## [Task directions]
Copy the listing from the line containing "The image size is (770, 433)." down to its last line, changing "coordinates" to "coords" and leaving everything else untouched.

--- Begin Records to process ---

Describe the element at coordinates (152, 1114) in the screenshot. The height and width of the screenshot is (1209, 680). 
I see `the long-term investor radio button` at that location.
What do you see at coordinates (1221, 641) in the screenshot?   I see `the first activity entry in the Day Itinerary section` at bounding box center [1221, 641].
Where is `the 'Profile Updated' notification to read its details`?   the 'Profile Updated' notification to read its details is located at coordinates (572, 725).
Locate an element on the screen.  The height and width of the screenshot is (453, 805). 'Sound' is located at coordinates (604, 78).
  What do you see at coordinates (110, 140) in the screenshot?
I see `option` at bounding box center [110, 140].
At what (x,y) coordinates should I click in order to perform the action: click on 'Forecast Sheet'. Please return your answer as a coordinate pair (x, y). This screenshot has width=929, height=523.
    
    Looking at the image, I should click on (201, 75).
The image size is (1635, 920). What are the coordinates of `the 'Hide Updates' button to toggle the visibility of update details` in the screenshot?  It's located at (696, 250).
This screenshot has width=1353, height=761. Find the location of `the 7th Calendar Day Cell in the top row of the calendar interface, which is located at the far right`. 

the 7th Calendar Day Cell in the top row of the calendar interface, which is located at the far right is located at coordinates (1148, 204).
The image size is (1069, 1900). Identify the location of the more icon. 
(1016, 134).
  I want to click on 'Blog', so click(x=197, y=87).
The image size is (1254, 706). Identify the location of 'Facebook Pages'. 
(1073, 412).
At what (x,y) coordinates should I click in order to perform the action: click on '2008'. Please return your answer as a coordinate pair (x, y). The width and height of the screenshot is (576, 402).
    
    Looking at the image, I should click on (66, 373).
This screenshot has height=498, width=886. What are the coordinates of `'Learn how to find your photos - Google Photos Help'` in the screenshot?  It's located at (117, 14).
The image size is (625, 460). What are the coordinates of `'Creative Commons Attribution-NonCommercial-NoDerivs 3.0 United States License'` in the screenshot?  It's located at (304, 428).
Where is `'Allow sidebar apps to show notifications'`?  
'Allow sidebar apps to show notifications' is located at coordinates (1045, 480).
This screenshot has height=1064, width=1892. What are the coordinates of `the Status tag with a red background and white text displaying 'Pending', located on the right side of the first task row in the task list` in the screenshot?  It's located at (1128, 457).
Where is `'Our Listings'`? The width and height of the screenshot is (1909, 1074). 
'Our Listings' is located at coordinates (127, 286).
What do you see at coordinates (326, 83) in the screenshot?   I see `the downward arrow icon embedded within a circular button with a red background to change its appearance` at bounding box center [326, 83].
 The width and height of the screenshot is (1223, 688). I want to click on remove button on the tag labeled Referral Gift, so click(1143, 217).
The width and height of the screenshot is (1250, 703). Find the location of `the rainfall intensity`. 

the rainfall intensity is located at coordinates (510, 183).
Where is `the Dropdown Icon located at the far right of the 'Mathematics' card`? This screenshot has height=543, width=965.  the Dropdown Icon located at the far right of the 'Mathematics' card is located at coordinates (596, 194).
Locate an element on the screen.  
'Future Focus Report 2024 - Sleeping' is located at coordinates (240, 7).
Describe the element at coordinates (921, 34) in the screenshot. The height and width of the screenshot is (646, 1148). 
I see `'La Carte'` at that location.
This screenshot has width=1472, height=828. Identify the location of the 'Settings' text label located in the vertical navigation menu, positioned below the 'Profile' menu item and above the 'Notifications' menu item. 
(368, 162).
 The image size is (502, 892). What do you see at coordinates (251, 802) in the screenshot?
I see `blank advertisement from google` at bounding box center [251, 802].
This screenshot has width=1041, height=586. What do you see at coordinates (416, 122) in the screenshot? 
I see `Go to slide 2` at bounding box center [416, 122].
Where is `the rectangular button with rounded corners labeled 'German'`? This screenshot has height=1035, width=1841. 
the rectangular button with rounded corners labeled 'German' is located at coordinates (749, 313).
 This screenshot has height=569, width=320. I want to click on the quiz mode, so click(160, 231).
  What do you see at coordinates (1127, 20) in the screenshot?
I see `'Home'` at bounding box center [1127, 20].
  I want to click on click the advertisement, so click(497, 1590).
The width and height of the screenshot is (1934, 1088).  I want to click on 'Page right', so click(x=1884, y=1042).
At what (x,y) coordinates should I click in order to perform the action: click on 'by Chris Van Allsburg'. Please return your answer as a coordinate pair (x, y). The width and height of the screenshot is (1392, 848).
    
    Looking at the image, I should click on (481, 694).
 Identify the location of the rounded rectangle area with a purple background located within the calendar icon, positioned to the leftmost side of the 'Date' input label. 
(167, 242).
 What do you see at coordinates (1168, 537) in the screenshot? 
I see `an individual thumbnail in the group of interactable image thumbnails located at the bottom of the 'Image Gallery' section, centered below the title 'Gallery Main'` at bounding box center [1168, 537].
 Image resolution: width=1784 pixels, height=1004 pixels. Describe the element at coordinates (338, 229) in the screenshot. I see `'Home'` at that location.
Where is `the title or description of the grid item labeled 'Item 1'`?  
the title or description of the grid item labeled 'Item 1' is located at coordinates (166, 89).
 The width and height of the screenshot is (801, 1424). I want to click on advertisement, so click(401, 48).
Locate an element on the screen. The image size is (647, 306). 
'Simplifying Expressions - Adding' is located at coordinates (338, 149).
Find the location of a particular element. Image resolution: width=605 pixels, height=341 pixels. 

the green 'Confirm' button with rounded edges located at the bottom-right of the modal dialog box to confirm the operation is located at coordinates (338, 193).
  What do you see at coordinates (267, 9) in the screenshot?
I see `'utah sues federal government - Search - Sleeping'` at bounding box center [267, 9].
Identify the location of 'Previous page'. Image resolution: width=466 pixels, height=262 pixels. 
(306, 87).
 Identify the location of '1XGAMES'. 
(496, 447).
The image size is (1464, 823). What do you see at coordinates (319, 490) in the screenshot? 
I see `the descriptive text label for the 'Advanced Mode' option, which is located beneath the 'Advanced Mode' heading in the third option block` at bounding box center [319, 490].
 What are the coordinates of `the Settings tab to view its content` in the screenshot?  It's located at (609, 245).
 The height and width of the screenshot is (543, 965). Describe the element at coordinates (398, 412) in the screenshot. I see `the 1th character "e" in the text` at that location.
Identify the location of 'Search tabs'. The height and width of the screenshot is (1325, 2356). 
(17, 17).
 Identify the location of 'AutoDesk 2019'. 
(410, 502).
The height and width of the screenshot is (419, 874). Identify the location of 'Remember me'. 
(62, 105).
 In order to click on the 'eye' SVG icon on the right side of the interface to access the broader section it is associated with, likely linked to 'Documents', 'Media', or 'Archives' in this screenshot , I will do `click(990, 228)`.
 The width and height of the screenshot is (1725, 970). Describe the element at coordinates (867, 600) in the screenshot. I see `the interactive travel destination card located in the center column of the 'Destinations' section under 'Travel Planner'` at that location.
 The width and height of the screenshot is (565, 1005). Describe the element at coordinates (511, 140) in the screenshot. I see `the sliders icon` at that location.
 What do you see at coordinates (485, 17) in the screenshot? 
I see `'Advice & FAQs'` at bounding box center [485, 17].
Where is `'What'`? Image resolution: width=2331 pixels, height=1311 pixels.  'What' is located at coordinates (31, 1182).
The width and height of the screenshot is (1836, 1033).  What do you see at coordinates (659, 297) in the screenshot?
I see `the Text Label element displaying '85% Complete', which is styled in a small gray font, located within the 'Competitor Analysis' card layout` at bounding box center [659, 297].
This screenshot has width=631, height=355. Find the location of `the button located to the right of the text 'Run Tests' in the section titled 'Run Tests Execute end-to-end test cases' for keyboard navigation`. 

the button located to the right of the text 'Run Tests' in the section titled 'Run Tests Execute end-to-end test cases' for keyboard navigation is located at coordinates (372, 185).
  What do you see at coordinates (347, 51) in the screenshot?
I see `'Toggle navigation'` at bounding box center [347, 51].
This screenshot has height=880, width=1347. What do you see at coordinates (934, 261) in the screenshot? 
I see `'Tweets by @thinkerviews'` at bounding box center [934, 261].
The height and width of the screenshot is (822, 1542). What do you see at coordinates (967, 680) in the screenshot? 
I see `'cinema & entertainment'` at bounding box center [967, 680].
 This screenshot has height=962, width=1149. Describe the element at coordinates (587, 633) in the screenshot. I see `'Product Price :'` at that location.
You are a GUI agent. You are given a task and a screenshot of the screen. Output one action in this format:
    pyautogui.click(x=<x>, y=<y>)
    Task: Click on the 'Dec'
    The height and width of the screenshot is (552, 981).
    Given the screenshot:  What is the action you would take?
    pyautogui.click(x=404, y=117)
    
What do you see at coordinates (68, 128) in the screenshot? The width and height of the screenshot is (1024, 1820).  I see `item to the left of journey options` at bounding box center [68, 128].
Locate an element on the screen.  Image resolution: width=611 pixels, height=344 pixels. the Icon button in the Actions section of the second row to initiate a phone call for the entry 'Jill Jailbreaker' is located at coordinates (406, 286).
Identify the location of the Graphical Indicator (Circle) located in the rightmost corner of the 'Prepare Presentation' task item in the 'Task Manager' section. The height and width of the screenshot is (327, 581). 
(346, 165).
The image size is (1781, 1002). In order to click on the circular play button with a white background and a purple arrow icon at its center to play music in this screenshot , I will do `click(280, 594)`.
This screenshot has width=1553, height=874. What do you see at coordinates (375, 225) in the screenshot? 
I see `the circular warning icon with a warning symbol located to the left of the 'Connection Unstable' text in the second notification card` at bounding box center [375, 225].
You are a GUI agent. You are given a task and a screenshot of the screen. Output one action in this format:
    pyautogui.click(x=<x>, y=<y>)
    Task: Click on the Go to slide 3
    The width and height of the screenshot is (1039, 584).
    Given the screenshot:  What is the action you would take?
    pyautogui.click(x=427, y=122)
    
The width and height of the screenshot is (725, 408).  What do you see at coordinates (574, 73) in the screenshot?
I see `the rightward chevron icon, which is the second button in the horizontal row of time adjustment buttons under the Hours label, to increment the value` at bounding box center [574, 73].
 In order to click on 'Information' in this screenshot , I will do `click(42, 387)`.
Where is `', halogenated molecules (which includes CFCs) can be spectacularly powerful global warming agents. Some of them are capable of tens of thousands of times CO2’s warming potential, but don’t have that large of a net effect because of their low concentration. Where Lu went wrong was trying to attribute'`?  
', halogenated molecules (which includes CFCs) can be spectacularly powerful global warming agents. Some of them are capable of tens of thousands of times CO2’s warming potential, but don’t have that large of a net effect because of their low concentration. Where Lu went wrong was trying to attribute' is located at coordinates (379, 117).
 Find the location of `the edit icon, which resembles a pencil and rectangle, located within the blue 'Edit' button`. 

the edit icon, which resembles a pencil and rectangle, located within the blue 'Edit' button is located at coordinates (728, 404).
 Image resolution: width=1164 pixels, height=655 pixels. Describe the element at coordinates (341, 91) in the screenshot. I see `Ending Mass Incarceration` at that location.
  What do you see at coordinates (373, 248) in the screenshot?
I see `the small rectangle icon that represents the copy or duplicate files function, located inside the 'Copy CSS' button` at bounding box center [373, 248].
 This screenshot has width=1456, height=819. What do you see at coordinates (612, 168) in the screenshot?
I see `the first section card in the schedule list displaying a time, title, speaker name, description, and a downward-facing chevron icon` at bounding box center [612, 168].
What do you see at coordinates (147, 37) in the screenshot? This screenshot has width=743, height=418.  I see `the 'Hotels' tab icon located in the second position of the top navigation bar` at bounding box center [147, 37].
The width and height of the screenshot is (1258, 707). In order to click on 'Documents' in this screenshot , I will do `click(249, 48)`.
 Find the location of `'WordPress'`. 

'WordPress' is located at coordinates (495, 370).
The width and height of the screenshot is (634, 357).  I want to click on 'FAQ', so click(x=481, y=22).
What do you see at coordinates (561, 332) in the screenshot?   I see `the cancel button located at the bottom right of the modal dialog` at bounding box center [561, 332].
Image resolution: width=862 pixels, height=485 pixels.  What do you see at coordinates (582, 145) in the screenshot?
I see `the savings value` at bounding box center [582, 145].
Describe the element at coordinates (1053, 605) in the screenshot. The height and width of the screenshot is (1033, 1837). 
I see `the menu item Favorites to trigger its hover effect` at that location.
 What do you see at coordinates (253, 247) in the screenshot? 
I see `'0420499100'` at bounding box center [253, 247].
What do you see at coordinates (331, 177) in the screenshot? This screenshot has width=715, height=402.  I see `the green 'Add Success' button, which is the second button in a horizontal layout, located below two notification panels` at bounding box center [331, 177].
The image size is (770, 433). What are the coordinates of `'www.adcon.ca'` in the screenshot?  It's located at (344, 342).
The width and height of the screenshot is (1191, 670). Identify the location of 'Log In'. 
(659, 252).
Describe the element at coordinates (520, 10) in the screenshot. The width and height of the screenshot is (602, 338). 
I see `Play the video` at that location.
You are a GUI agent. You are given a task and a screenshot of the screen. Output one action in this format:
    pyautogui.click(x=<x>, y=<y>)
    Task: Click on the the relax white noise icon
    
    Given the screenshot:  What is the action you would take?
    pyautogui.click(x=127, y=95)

--- End Records to process ---

## [Problem solution]
The image size is (770, 433). What are the coords of `'www.adcon.ca'` in the screenshot?  It's located at (344, 342).
The width and height of the screenshot is (1191, 670). Identify the location of 'Log In'. 
(659, 252).
Describe the element at coords (520, 10) in the screenshot. The width and height of the screenshot is (602, 338). 
I see `Play the video` at that location.
You are a GUI agent. You are given a task and a screenshot of the screen. Output one action in this format:
    pyautogui.click(x=<x>, y=<y>)
    Task: Click on the the relax white noise icon
    
    Given the screenshot:  What is the action you would take?
    pyautogui.click(x=127, y=95)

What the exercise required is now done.